His conversation seemed to excite a general though languid interest. The boys at the counter fell to sniggering. The innkeeper came down from the upper room, apparently on purpose to listen to the “funny fellow” and sat down at a little distance, yawning lazily, but with dignity. Evidently Marmeladov was a familiar figure here, and he had most likely acquired his weakness for high-flown speeches from the habit of frequently entering into conversation with strangers of all sorts in the tavern. This habit develops into a necessity in some drunkards, and especially in those who are looked after sharply and kept in order at home. Hence in the company of other drinkers they try to justify themselves and even if possible obtain consideration.
“Funny fellow!” pronounced the innkeeper. “And why don’t you work, why aren’t you at your duty, if you are in the service?”
“Why am I not at my duty, honoured sir,” Marmeladov went on, addressing himself exclusively to Raskolnikov, as though it had been he who put that question to him. “Why am I not at my duty? Does not my heart ache to think what a useless worm I am? A month ago when Mr. Lebeziatnikov beat my wife with his own hands, and I lay drunk, didn’t I suffer? Excuse me, young man, has it ever happened to you ... hm ... well, to petition hopelessly for a loan?”

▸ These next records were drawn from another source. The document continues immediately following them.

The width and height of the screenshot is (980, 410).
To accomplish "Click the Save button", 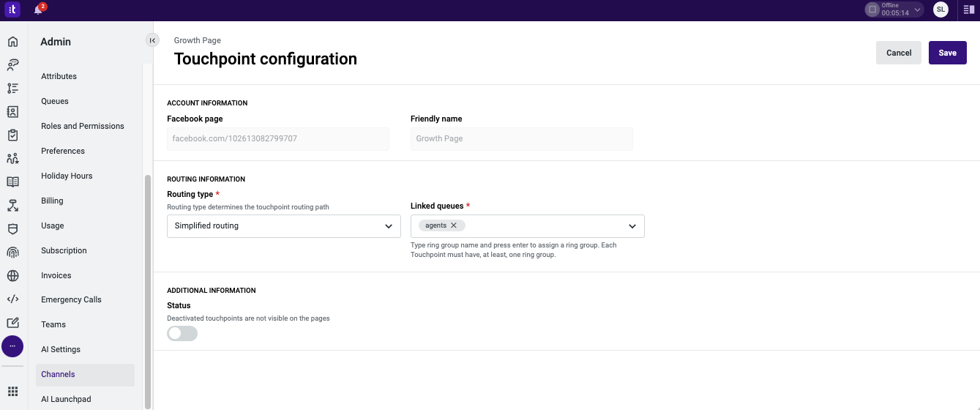I will coord(948,53).
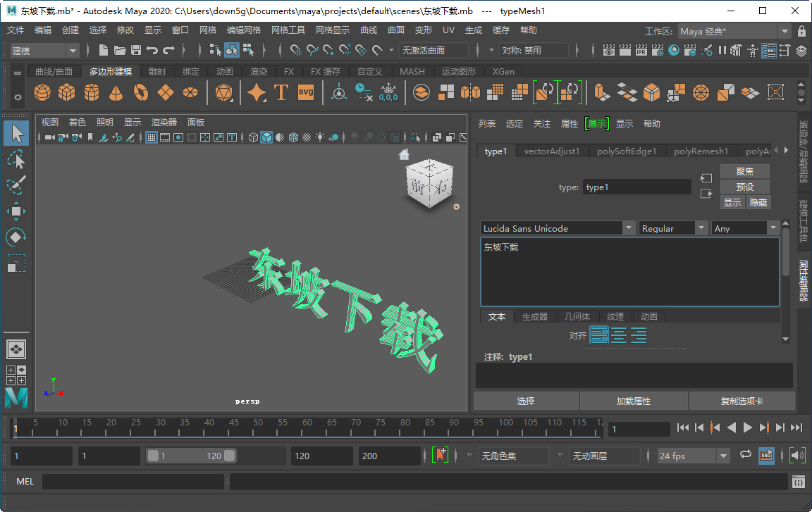The height and width of the screenshot is (512, 812).
Task: Toggle snap to grid in status line
Action: 295,51
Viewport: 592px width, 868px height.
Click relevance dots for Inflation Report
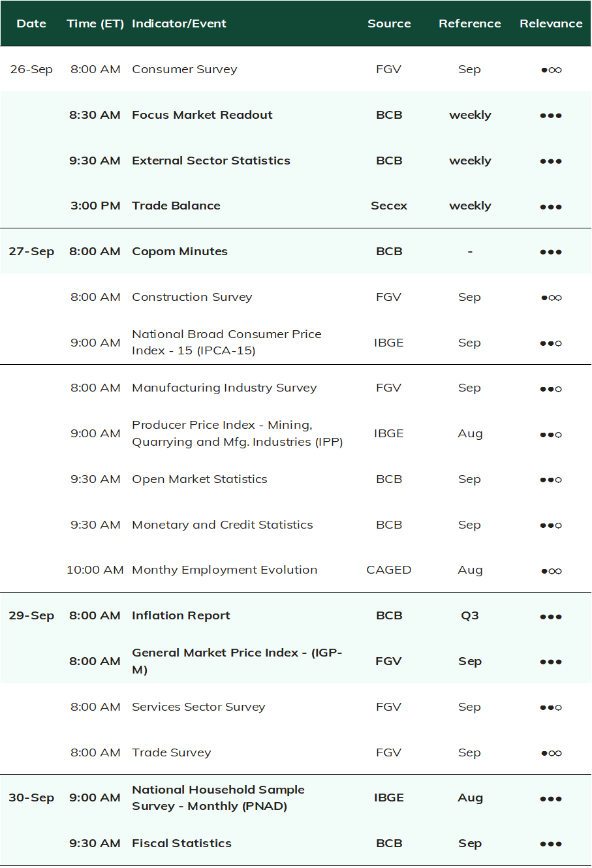click(x=551, y=616)
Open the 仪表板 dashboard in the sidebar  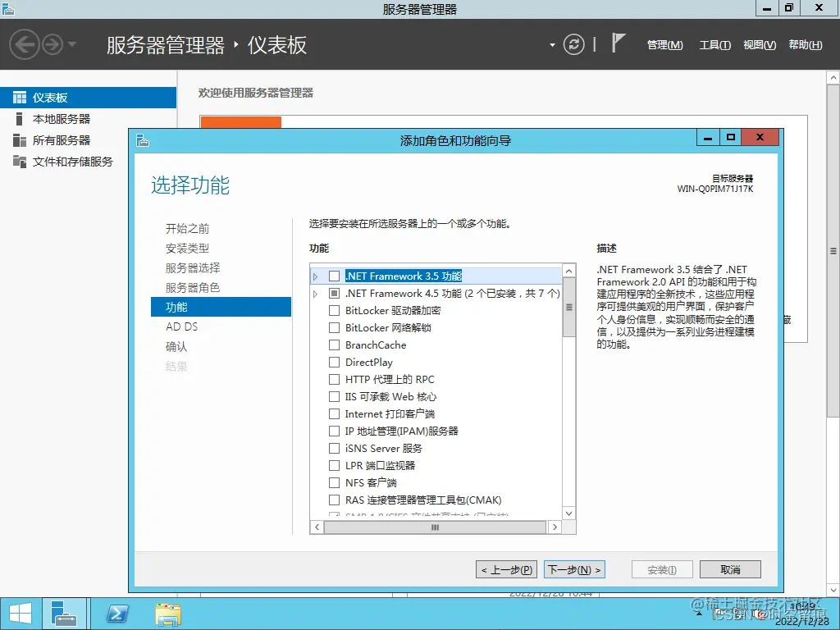pyautogui.click(x=49, y=97)

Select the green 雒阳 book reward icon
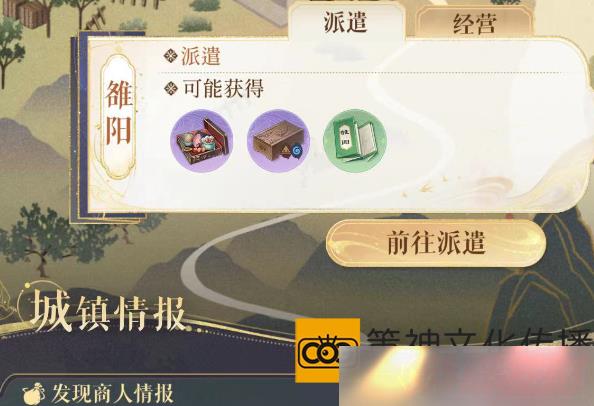[x=355, y=141]
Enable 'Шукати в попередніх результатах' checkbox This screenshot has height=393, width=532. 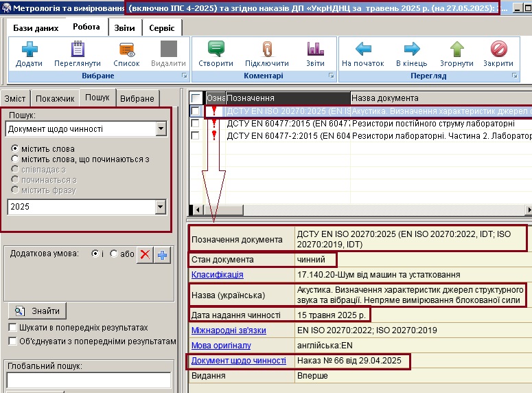(13, 328)
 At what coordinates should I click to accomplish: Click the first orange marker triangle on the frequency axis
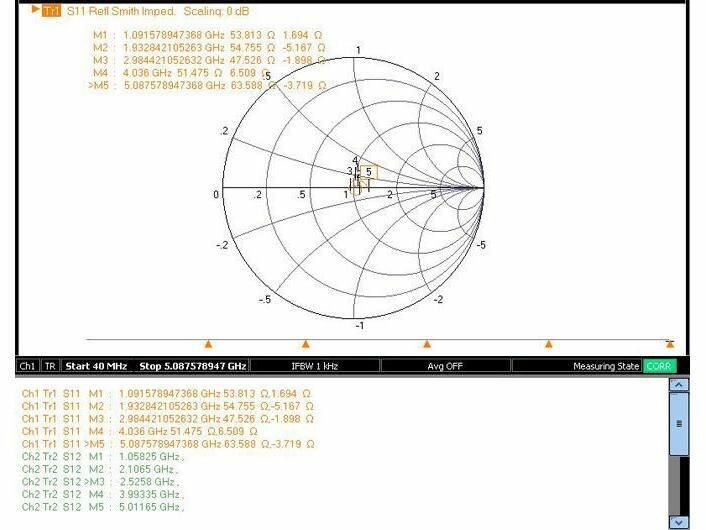(208, 344)
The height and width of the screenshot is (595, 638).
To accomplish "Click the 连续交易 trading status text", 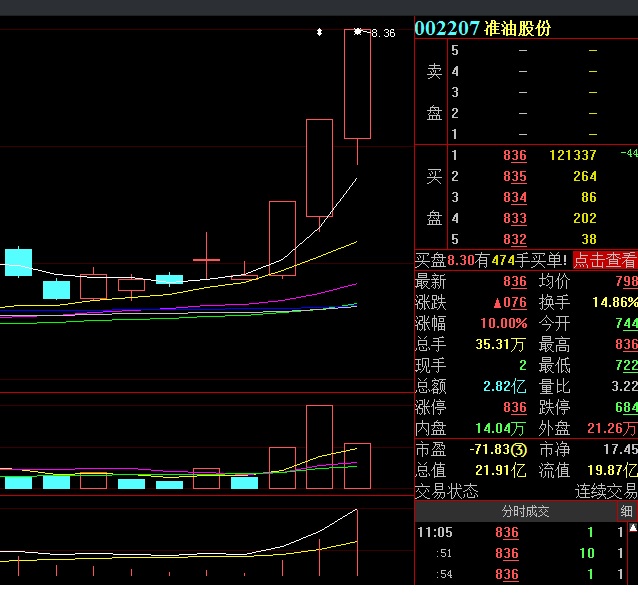I will pos(605,492).
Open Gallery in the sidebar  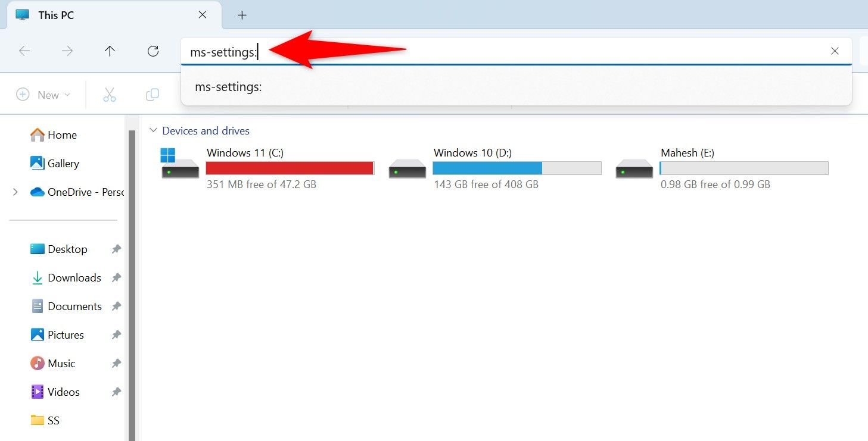pyautogui.click(x=63, y=164)
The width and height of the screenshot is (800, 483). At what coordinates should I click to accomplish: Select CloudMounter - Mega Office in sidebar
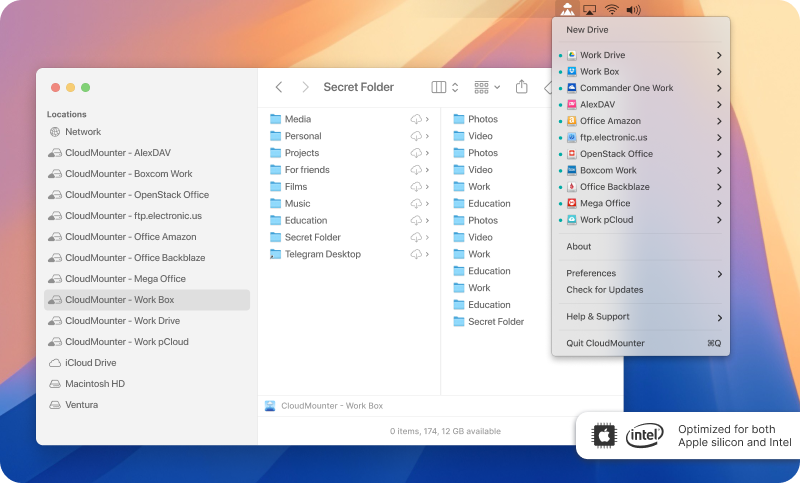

“Yes, it has. But what do you mean by hopelessly?”
“Hopelessly in the fullest sense, when you know beforehand that you will get nothing by it. You know, for instance, beforehand with positive certainty that this man, this most reputable and exemplary citizen, will on no consideration give you money; and indeed I ask you why should he? For he knows of course that I shan’t pay it back. From compassion? But Mr. Lebeziatnikov who keeps up with modern ideas explained the other day that compassion is forbidden nowadays by science itself, and that that’s what is done now in England, where there is political economy. Why, I ask you, should he give it to me? And yet though I know beforehand that he won’t, I set off to him and . . .”
“Why do you go?” put in Raskolnikov.
“Well, when one has no one, nowhere else one can go! For every man must have somewhere to go. Since there are times when one absolutely must go somewhere! When my own daughter first went out with a yellow ticket, then I had to go ... (for my daughter has a yellow passport),” he added in parenthesis, looking with a certain uneasiness at the young man. “No matter, sir, no matter!” he went on hurriedly and with apparent composure when both the boys at the counter guffawed and even the innkeeper smiled —“No matter, I am not confounded by the wagging of their heads; for everyone knows everything about it already, and all that is secret is made open. And I accept it all, not with contempt, but with humility. So be it! So be it! ‘Behold the man!’ Excuse me, young man, can you. ... No, to put it more strongly and more distinctly; not can you but dare you, looking upon me, assert that I am not a pig?”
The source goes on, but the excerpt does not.